Pero como todo en política tiene fecha de caducidad, parece que ya despertaron. Y no precisamente por conciencia cívica, sino porque el reloj electoral rumbo al 2027 ya empezó a sonar aunque todavía falten meses y discursos de “no son tiempos”. Porque si algo saben hacer algunos regidores, no es precisamente legislar o debatir políticas públicas complejas, sino andar en el arguende, tomarse fotos en colonias, repartir sonrisas y dejarse querer entre vecinos.
Ahí tiene usted a Félix Martínez, Issac Díaz y hasta al perredista Omar Márquez, que últimamente parece más integrante oficial del club del chaleco azul que representante del sol azteca. Muy activos, muy movidos y muy presentes en las colonias, como si de pronto hubieran descubierto que la gente sí existe fuera de las sesiones de Cabildo y los cafés políticos.
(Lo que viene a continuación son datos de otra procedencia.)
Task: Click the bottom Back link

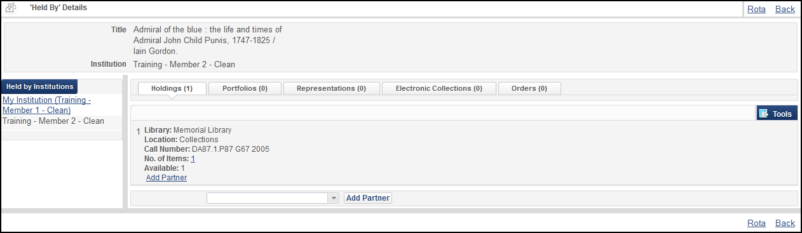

Lo de Omar Márquez ya merece tesis aparte. El hombre parece decidido a aplicar la clásica estrategia del “camuflaje partidista”, muy al estilo del profe Alfredo Navarrete, aquel que primero se pintaba de turquesa con Nueva Alianza y terminó convertido en ferviente creyente de las causas panistas. Porque aquí en Chihuahua los colores partidistas duran menos que las promesas de campaña.
No por nada Márquez dejó la coordinación de la fracción en manos de Bernardina Murillo. El movimiento huele más a cálculo electoral que a reorganización administrativa. Y es que todo apunta a que el regidor amarillo ya estaría ensayando el salto definitivo al PAN para asegurar su permanencia en la nómina política rumbo al 2027. Porque una cosa es defender ideales y otra muy distinta quedarse sin candidatura.
Mientras tanto, Félix Martínez e Issac Díaz también traen su propio mapa trazado: el Congreso del Estado. Ambos se mueven como quien ya practica el tono de diputado local, recorriendo colonias, saludando comerciantes y apareciendo donde haya cámara, vecino o tamales gratuitos. Nada nuevo bajo el sol electoral.
Y entre toda esta efervescencia azul, apareció otro personaje que anda demasiado pegado al grupo: Cristian Medellín, el encargado de Alumbrado Público. Sí, el mismo que pasó de la iniciativa privada al servicio público y que ahora parece estar descubriendo el encanto de la vida de regidor. Porque una cosa es administrar luminarias y otra muy distinta es tener fuero político, reflectores propios y, sobre todo, menos preocupación por la temida frase que persigue a cualquier funcionario de confianza: “mañana ya no te presentes”.
Aunque bueno… en política nadie está realmente a salvo de que le apaguen la luz.